**Exercise task**
Change every "screenshot" to "screen capture" in the part of the records that opens with the line containing "You are a GUI" and runs through the end of the records. Return those lines with nothing else altered, and leave the pictures out of your answer.

**Input for this task**
****

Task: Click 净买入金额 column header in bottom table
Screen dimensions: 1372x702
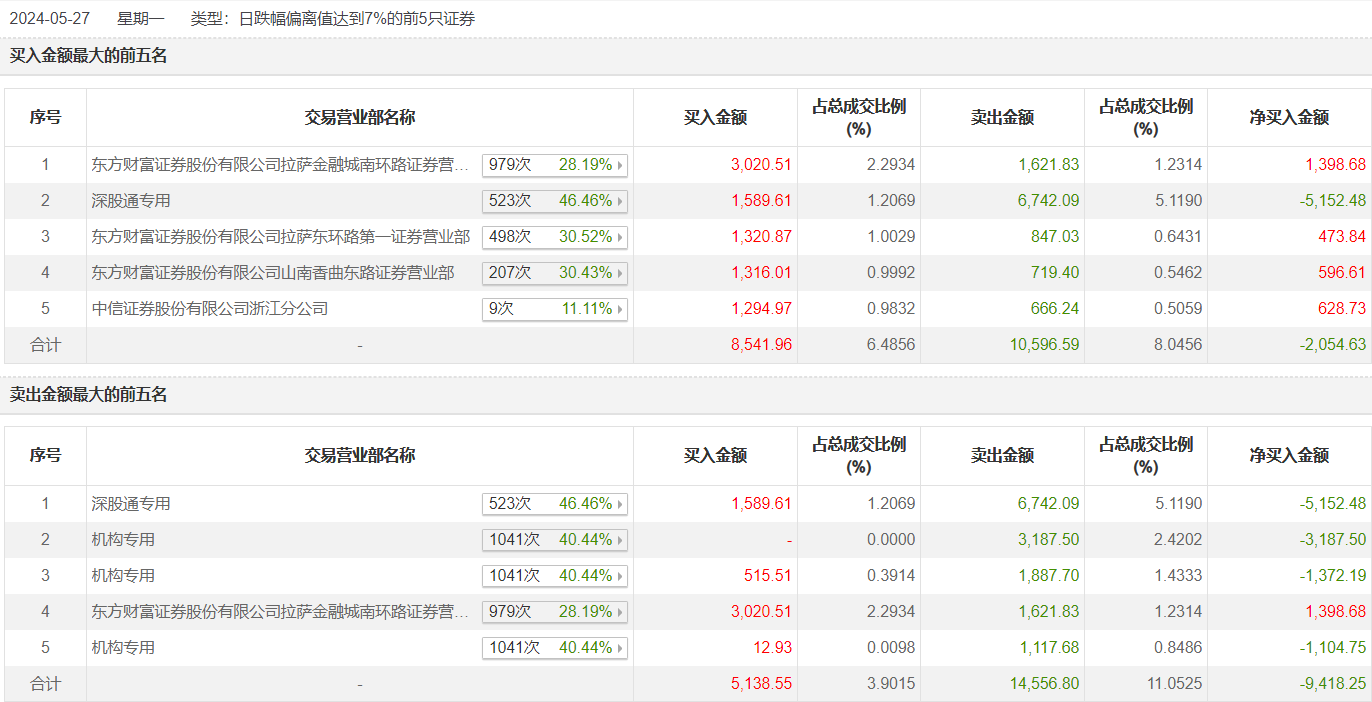Action: [1288, 456]
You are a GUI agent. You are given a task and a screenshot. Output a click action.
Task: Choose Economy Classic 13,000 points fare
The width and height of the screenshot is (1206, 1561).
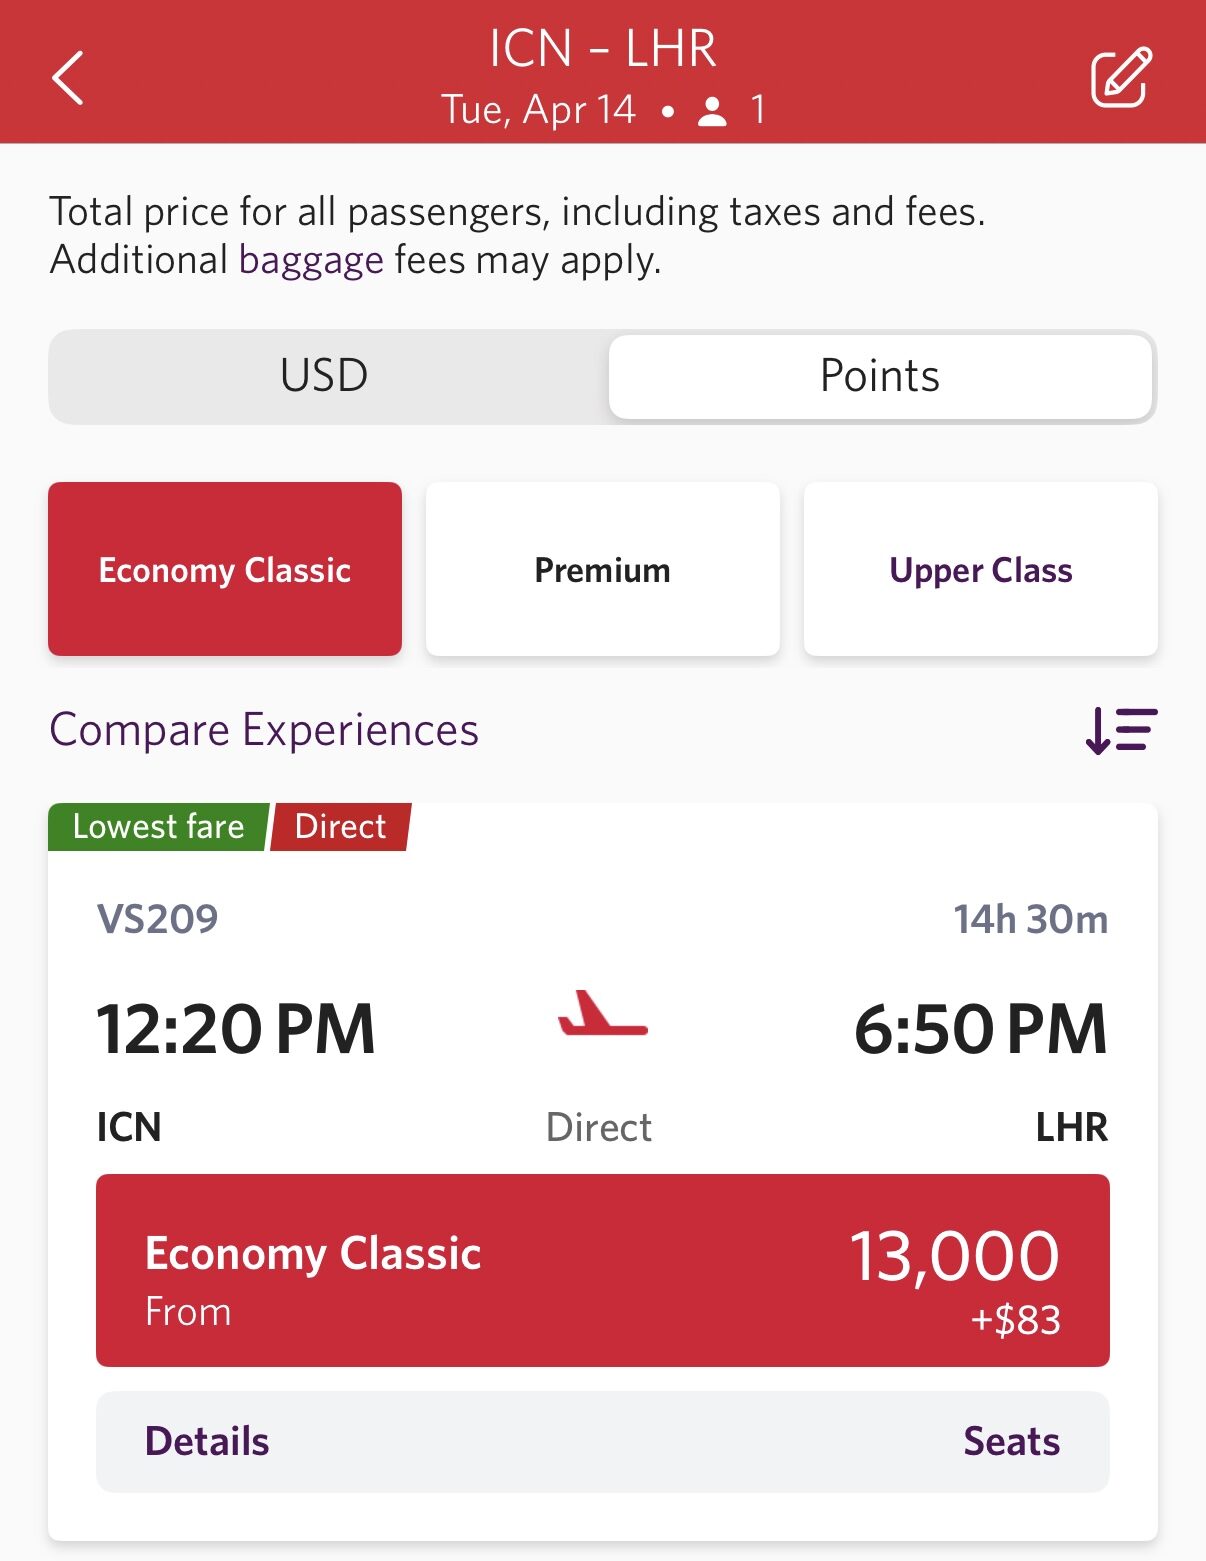click(602, 1270)
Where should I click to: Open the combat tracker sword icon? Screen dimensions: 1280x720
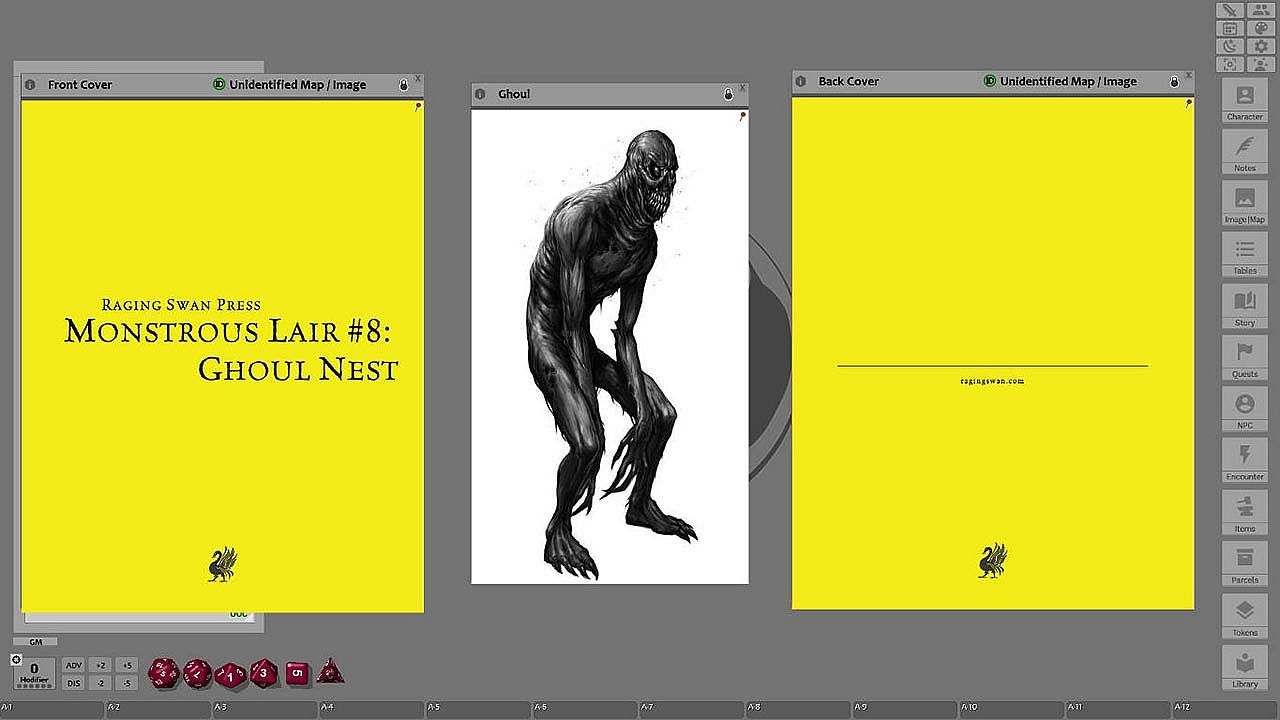click(x=1230, y=10)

****

**Finished exercise**
You are a GUI agent. You are given a task and a screen capture. Output a click action.
Task: Choose Economy Classic 13,000 points fare
The width and height of the screen capture is (1206, 1561).
click(602, 1270)
Where should I click to: Open the combat tracker sword icon? Screen dimensions: 1280x720
click(x=1230, y=10)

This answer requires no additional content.